Ojeez, good catch! That's a bit annoying.

dabrahams · September 6, 2024, 10:57pm

That's essentially what the Operation example does. I bet a system with explicit depenedencies could be a lot more efficient than that; I get a sense Operation is “very legacy.”

dabrahams · September 6, 2024, 11:07pm

Why do you think using a Mutex is faster than using an actor?
Update In fact, I just used a pthread mutex (implementation shamelessly lifted from SwiftNIO) and it was indeed faster, even with these extremely high-granularity tasks. I'm still interested in how you knew it would be faster.

Can't this be tested with a Swift 6 development snapshot toolchain? Answer: not without MacOS 15. Surprising that Mutex requires something new in the OS but there ya go.

dmt · September 6, 2024, 11:35pm

It might be worth benchmarking it against OSAllocatedUnfairLock if your target os is high enough. And if it's not - it's not that complicated to reimplement it with the older C APIs and ManagedBuffer (example).
I think suspending/resuming tasks might have a noticeable impact when the actual computation is as simple as adding two integers. Although I guess your real-world application will be much more computationally expensive so maybe in the end the synchronization cost will be negligible using any of the primitives.

Joe_Groff · September 6, 2024, 11:38pm

Mutex contains an os_unfair_lock on Darwin (but without the separate allocation).

dabrahams · September 6, 2024, 11:55pm

It mostly will be; the point of this exercise is to measure the synchronization overhead.

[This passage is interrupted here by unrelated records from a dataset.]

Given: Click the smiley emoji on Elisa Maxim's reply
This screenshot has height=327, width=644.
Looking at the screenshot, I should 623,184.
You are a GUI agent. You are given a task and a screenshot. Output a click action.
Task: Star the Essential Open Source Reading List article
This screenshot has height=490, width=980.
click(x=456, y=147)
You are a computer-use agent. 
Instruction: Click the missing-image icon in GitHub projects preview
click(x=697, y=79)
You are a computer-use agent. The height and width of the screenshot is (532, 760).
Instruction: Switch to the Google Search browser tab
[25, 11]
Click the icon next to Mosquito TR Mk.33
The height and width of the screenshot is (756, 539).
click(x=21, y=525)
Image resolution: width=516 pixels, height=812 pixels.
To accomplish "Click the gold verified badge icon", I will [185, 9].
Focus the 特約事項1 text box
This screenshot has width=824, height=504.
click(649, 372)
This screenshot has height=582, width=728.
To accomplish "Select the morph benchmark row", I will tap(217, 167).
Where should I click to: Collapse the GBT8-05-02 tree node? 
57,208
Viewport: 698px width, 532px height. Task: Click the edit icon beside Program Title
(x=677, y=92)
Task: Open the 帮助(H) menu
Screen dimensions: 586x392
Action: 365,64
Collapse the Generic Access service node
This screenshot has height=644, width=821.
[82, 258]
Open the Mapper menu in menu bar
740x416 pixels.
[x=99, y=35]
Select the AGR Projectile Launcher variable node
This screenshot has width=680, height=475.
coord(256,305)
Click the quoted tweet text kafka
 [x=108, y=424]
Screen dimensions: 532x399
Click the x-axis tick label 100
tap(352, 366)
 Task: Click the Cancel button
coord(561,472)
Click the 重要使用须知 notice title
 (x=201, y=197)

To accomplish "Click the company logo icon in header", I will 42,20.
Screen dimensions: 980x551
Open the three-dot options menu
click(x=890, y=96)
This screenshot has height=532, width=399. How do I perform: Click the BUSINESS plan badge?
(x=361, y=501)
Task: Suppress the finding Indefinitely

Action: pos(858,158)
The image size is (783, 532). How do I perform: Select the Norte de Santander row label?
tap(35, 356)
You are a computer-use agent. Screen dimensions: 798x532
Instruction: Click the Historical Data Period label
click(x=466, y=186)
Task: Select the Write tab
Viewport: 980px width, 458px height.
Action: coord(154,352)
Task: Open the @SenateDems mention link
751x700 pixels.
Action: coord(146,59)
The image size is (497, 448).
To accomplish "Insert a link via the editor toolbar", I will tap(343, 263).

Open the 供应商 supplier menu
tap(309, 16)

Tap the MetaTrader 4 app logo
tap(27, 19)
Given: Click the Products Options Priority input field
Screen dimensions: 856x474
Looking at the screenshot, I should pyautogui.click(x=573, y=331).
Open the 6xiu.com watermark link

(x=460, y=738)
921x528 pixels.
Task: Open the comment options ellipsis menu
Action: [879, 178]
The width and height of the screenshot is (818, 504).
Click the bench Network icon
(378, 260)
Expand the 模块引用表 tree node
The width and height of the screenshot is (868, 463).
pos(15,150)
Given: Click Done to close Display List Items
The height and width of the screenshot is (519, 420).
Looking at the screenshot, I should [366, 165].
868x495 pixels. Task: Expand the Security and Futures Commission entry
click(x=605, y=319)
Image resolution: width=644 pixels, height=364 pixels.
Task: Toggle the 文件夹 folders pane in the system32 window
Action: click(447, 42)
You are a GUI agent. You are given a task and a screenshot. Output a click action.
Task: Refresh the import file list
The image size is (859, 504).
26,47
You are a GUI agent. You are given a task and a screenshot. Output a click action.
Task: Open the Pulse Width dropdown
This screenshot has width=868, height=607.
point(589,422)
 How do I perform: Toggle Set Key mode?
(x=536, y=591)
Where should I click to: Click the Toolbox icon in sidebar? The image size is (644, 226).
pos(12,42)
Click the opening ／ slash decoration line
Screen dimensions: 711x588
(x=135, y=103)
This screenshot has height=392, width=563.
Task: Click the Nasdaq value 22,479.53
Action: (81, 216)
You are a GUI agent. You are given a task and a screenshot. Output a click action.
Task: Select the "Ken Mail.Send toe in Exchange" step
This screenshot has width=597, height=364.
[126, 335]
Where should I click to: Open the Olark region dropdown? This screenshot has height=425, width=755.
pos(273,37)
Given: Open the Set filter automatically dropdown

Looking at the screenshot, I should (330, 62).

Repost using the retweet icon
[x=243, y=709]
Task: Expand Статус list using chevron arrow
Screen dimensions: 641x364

dmt · September 7, 2024, 12:01am

You need import os.
Synchronization provides you with Mutex.
os provides OSAllocatedUnfairLock.

Beware that the os module is private to Apple OSes and AFAIK isn't shipped to any other platform.

EDIT: Sorry, didn't see your edit before posting

dabrahams · September 7, 2024, 12:07am

@dmt Thanks I figured it out and published another benchmark. It is indeed faster. Is the example you pointed at any more portable? If not, perhaps it's an unfair lock on Apple platforms and a pthread mutex everywhere else.

dmt · September 7, 2024, 12:25am

It's not. It can be used on older versions of macos, but it still relies on Darwin's os_unfair_lock or OSSpinLock.
I see the Mutex implementation for Linux uses futex probably to avoid notifying the kernel when possible.
So I guess to make that solution cross-platform you'd need to reimplement these ll_ prefixed functions and make sure that the size of LowLevelLock matches the size of your underlying primitive.

Slava_Pestov · September 7, 2024, 3:32am

jaleel:

final class MutexCache: Sendable {
    private let _r: Mutex<[Int: Int]> = Mutex([:])
    var r: [Int: Int] {
        get { self._r.withLock { $0 } }
        set { self._r.withLock { $0 = newValue } }
    }

AFAIK this will end up making a copy of the entire dictionary on each update, while holding the lock. A modify coroutine would help here. Otherwise the actor approach will scale better with cache size.

You could also use a read/write lock. That will definitely scale better than an actor.